- RECORD EXTRACTS:
--- --- ---
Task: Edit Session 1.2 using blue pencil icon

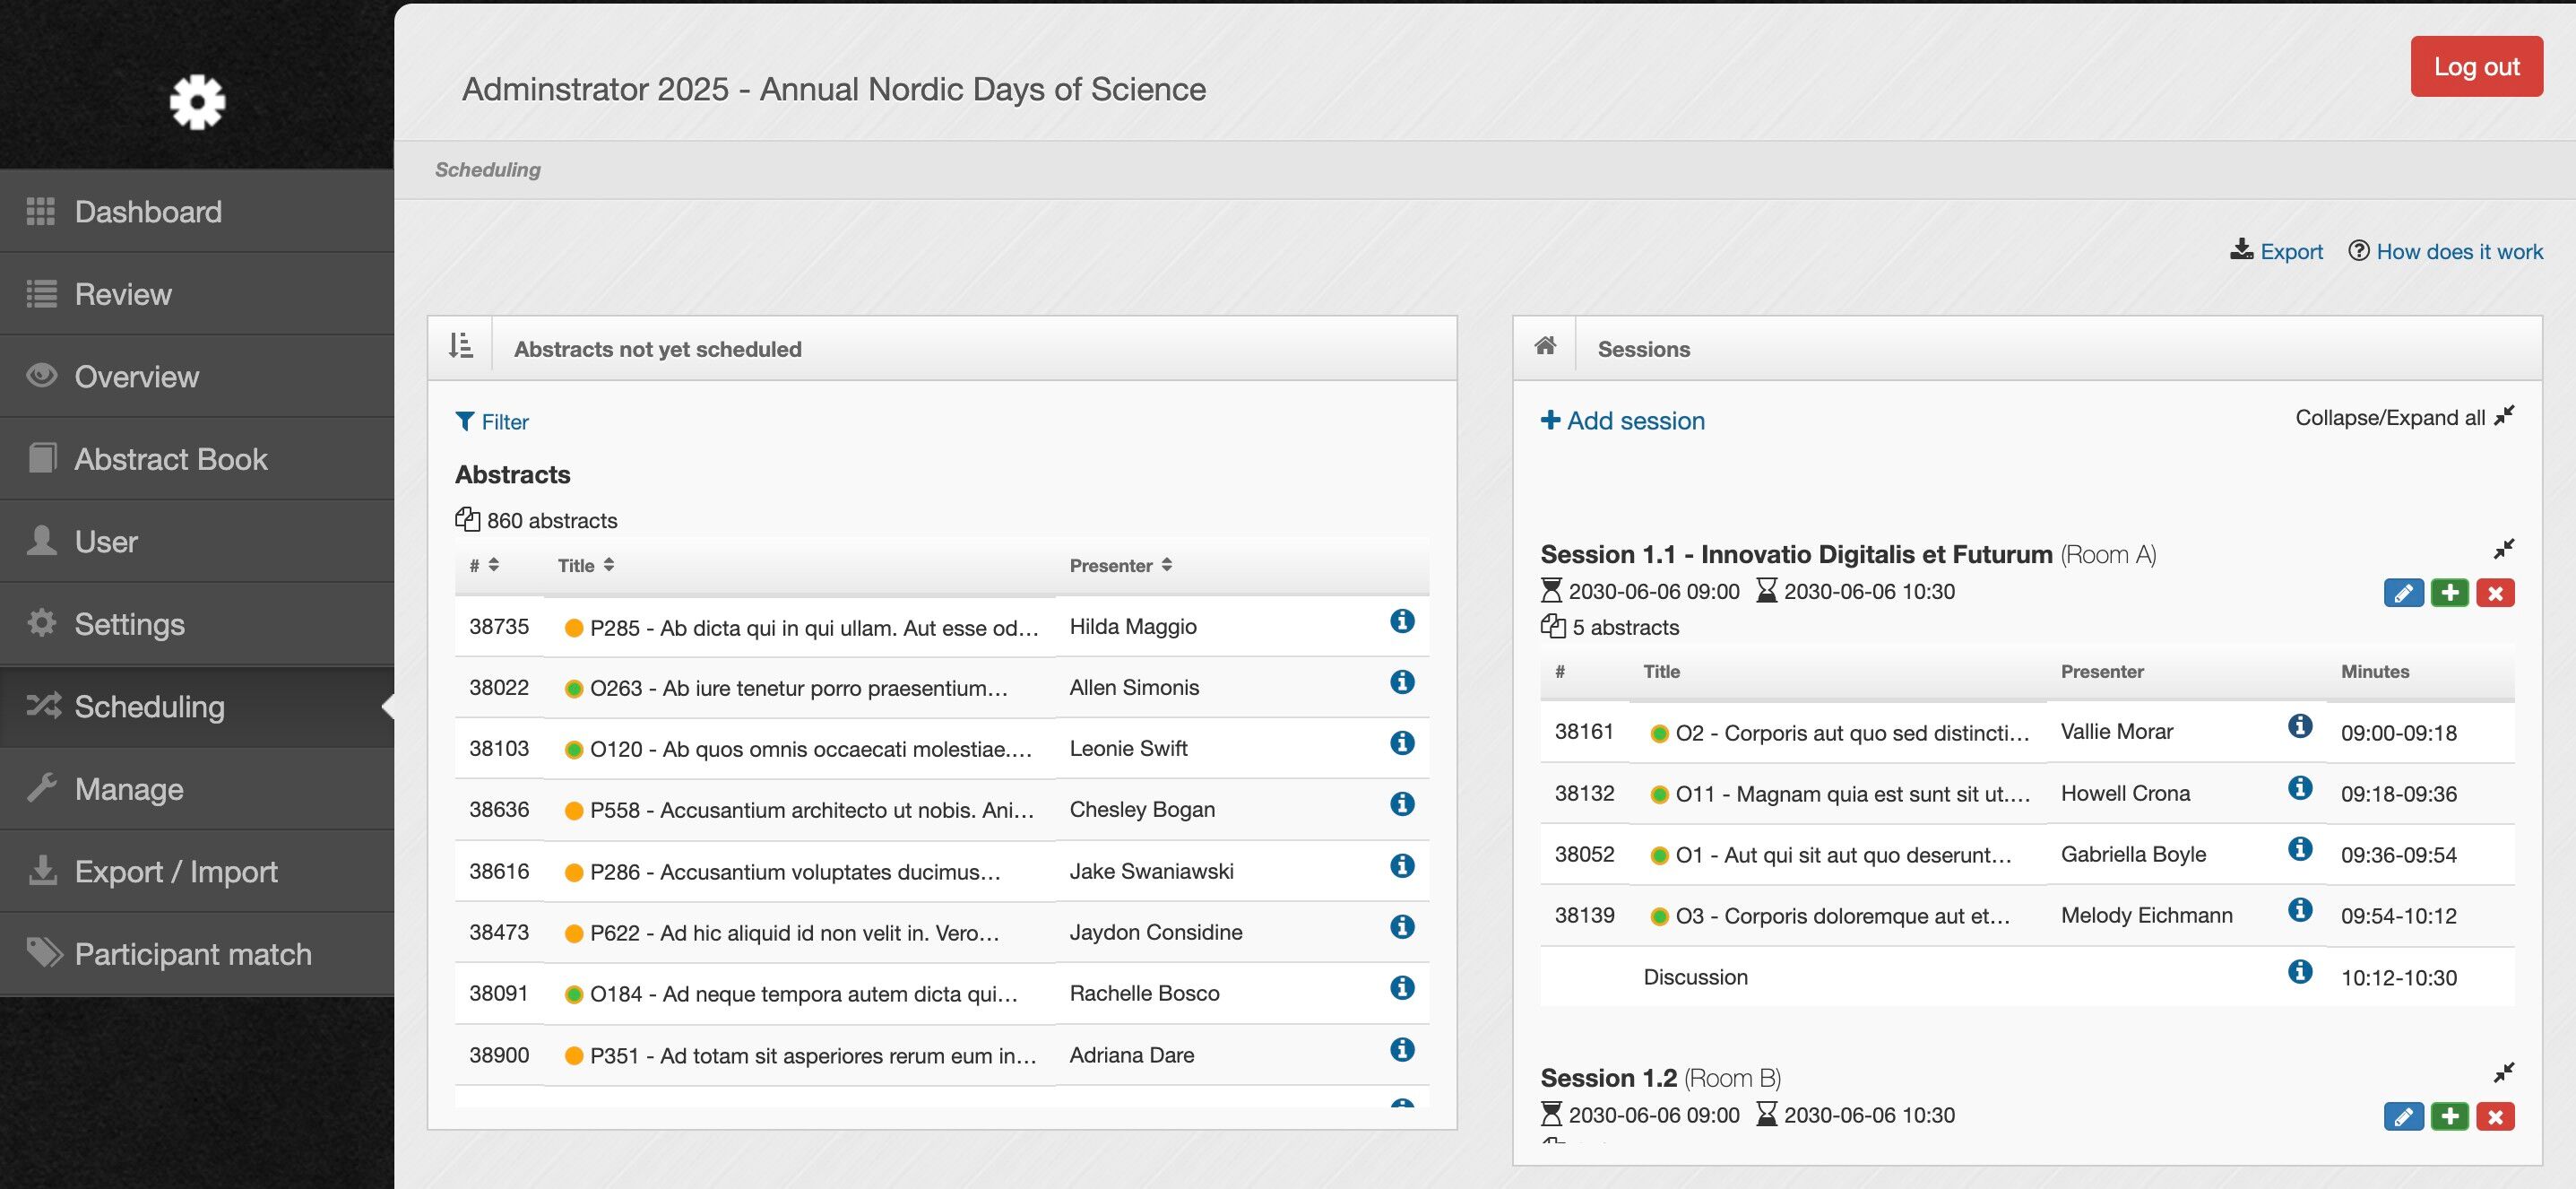Action: click(x=2404, y=1116)

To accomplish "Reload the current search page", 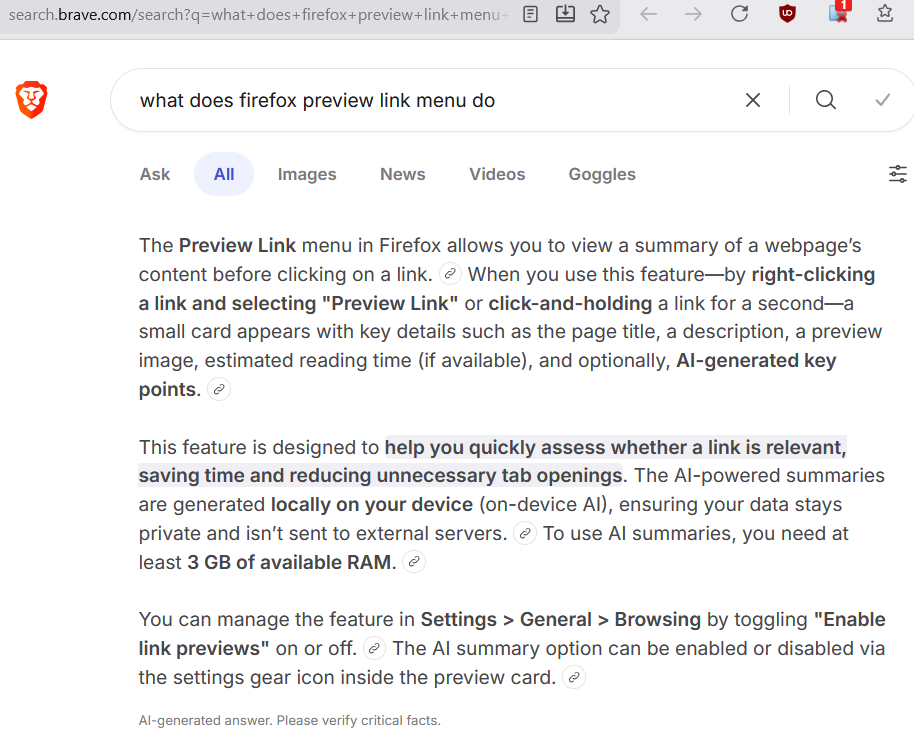I will (739, 14).
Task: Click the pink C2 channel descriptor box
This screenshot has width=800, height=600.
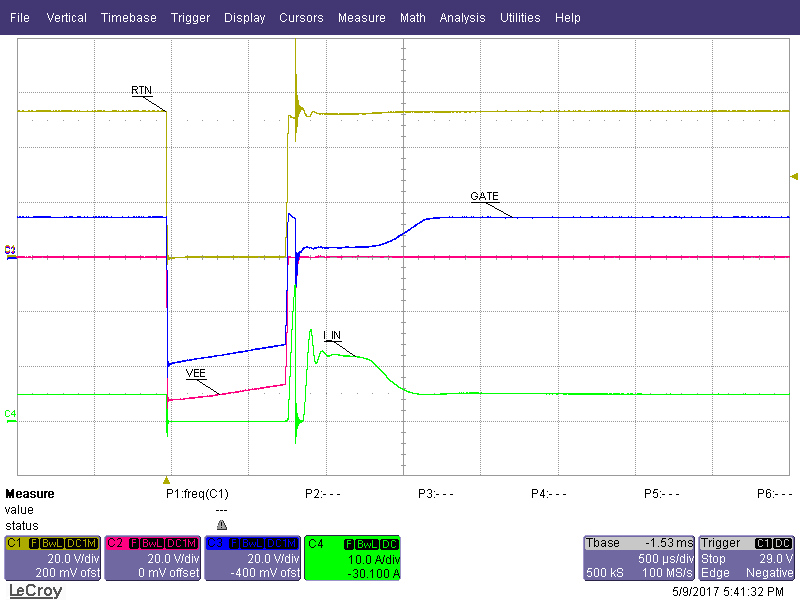Action: 152,558
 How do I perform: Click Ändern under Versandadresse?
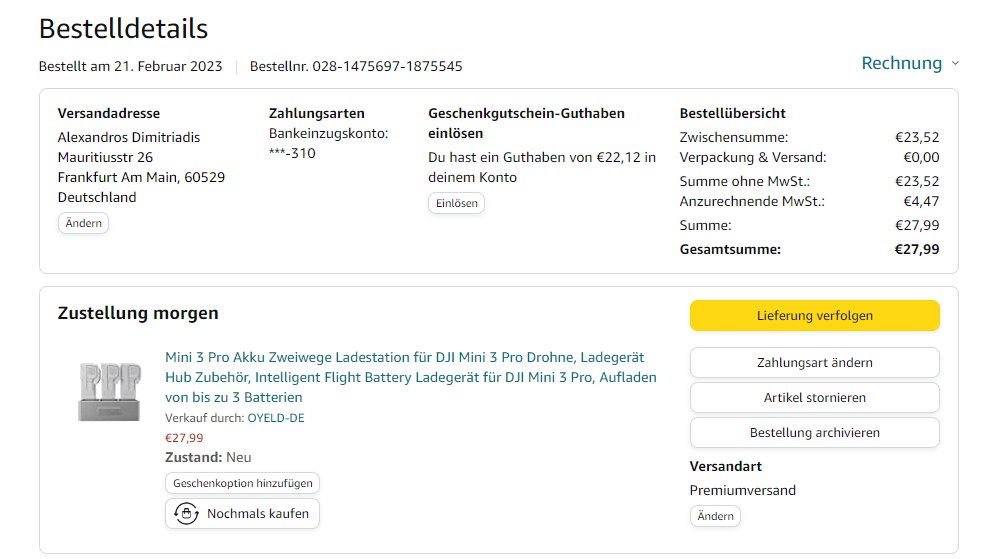(x=83, y=223)
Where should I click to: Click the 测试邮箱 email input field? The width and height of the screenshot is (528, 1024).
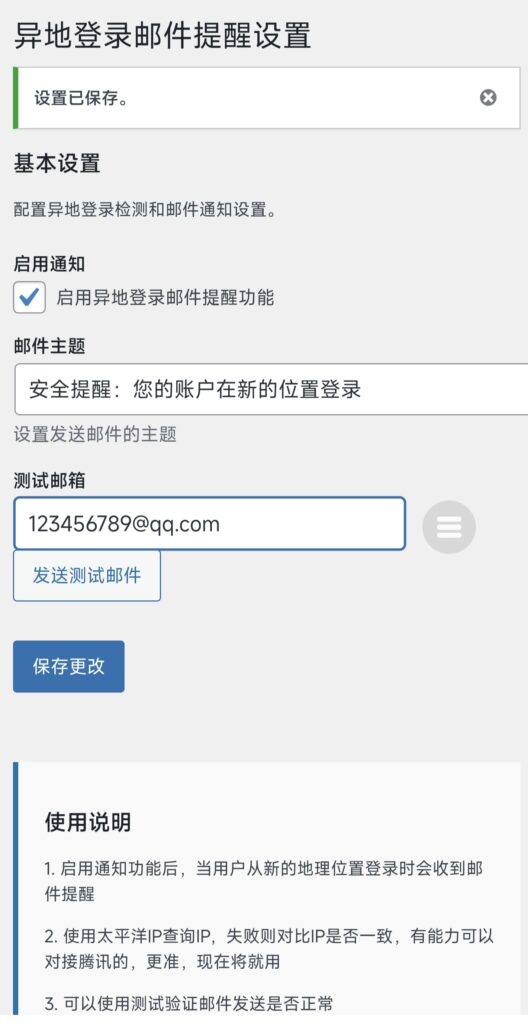(210, 524)
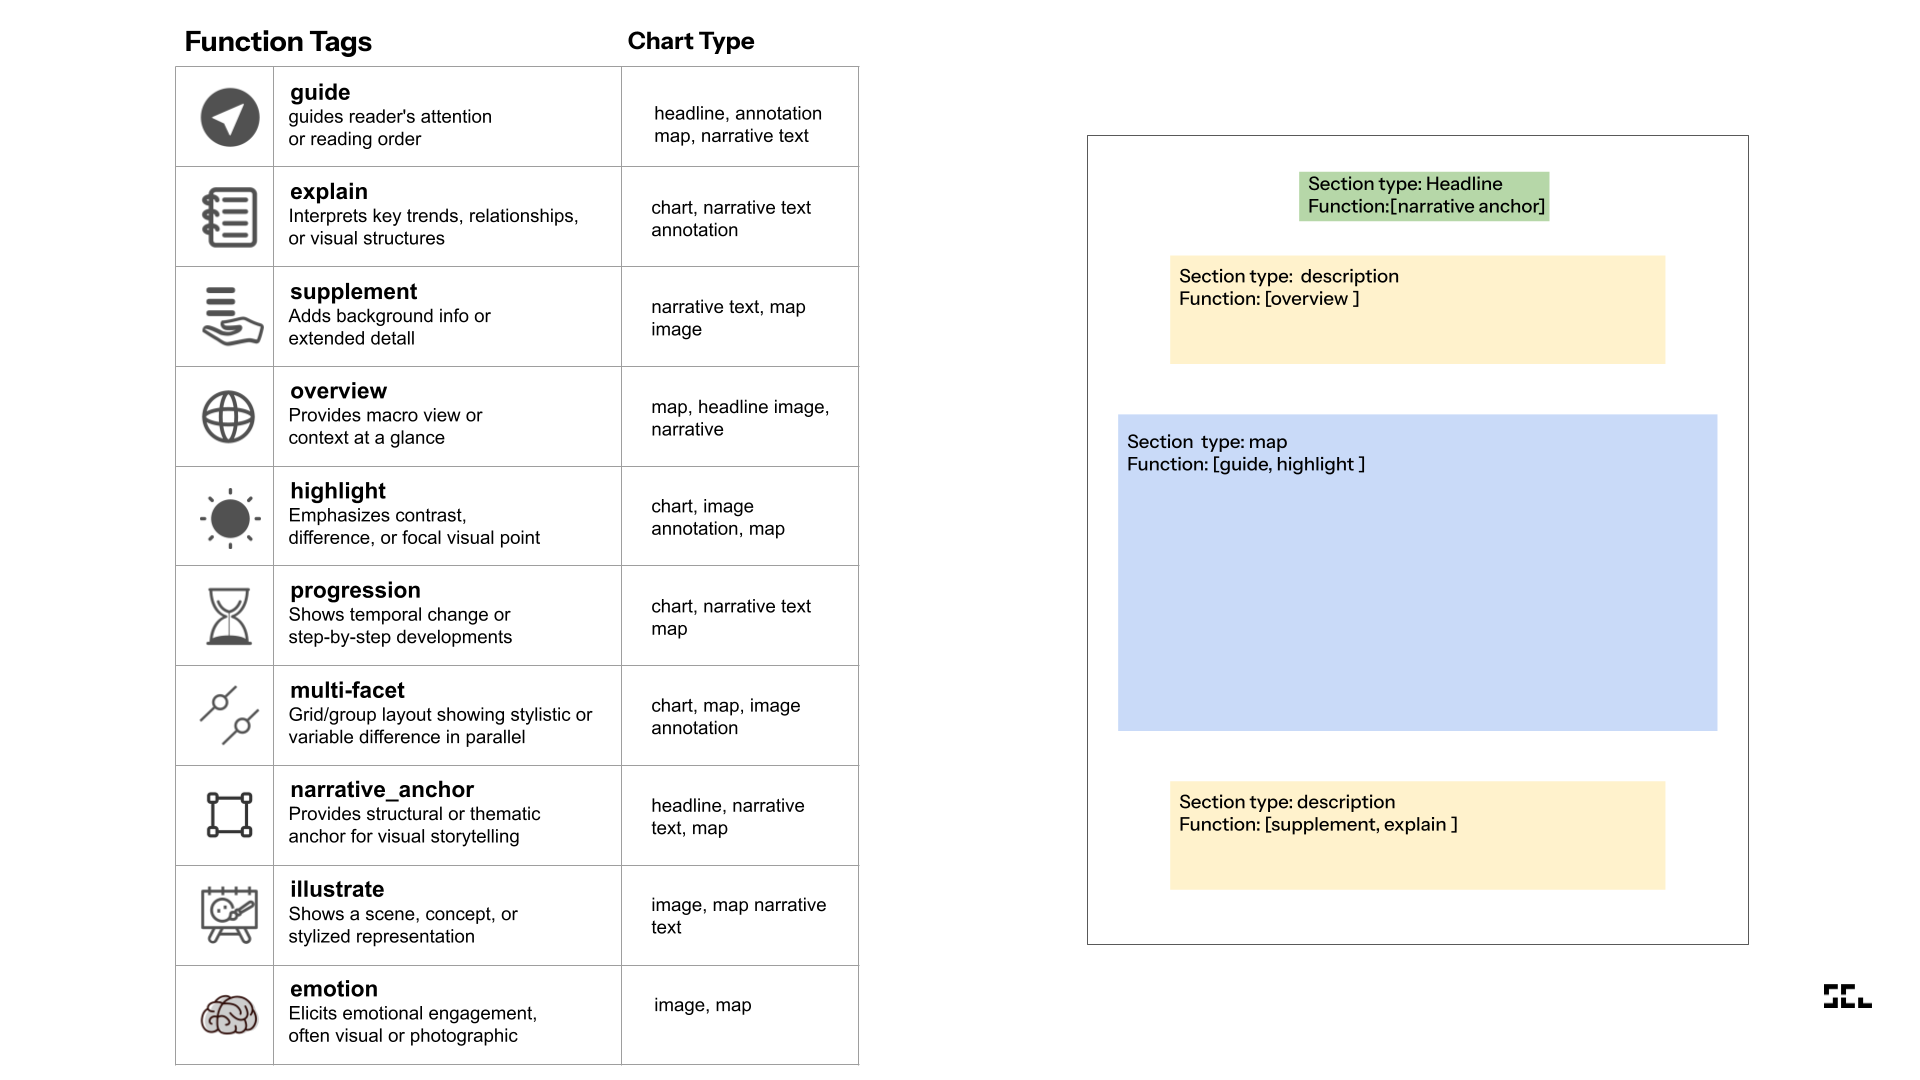Click the Function Tags heading
1920x1080 pixels.
(x=278, y=42)
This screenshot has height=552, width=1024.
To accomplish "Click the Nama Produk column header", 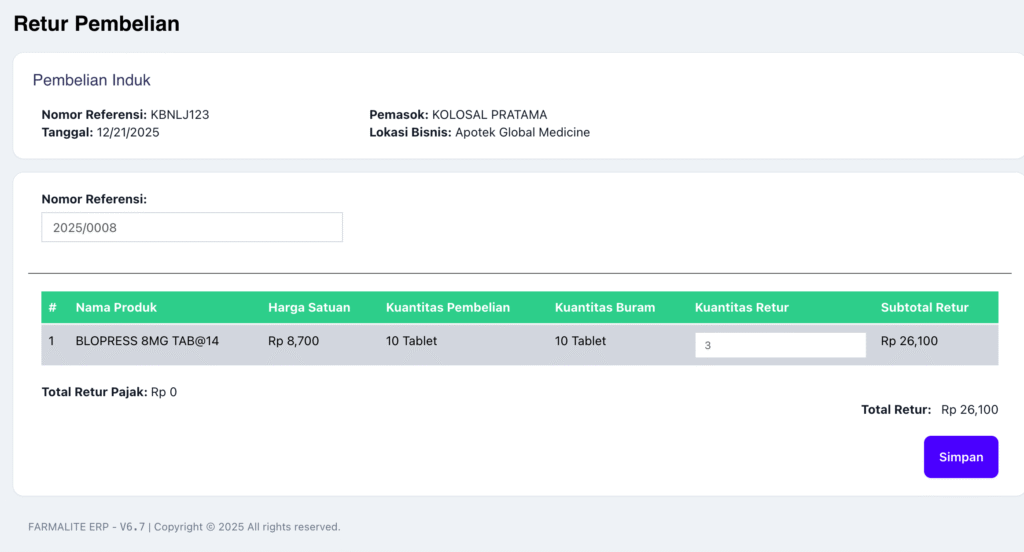I will pyautogui.click(x=116, y=307).
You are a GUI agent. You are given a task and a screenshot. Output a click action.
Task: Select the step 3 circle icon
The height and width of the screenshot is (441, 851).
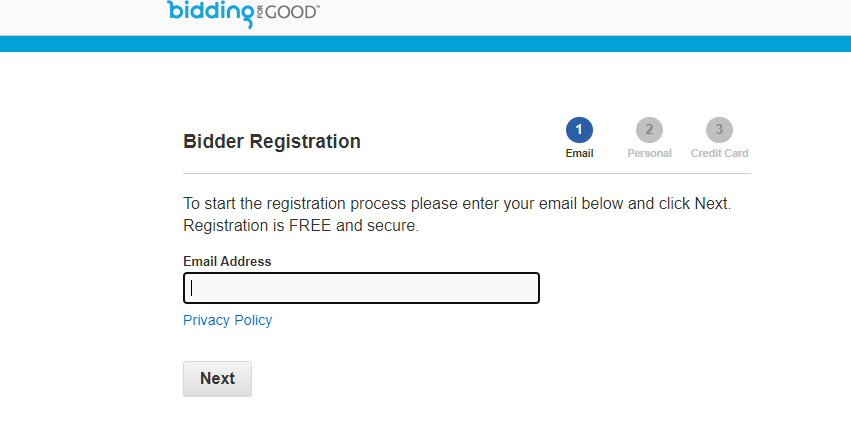[719, 130]
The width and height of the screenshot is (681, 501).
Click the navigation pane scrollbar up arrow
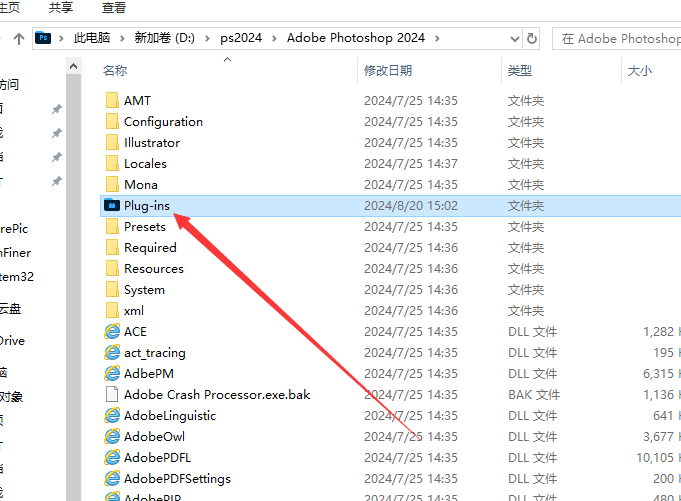point(74,66)
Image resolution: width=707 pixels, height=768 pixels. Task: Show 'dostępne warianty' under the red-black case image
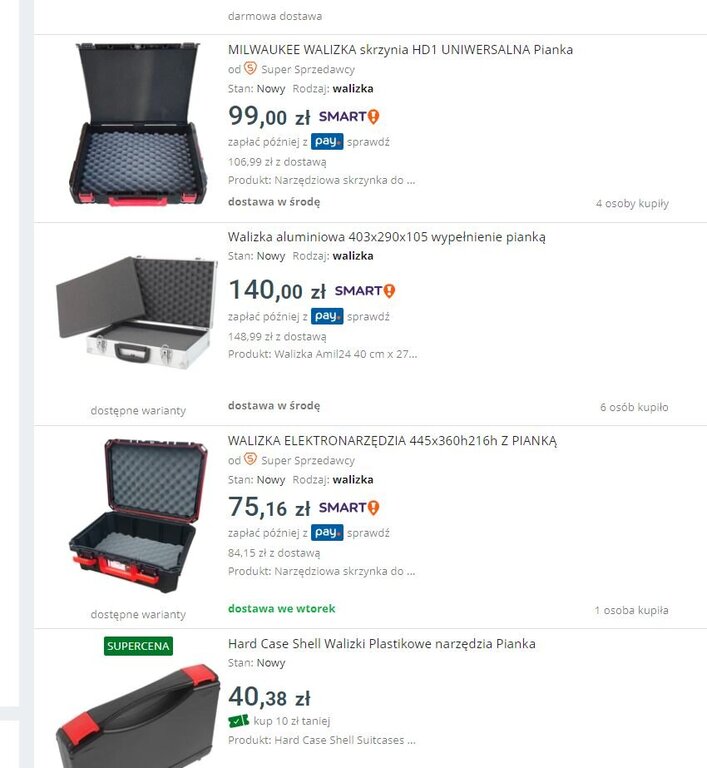click(x=138, y=614)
--- --- ---
- PROBLEM TO SOLVE: Beginning with the line holding "Click the navigation pane scrollbar up arrow", copy each line exactly through the end of the records above, and leave every picture out.

- FINISHED EXERCISE:
Click the navigation pane scrollbar up arrow
point(74,66)
Image resolution: width=707 pixels, height=768 pixels. Task: Show 'dostępne warianty' under the red-black case image
click(x=138, y=614)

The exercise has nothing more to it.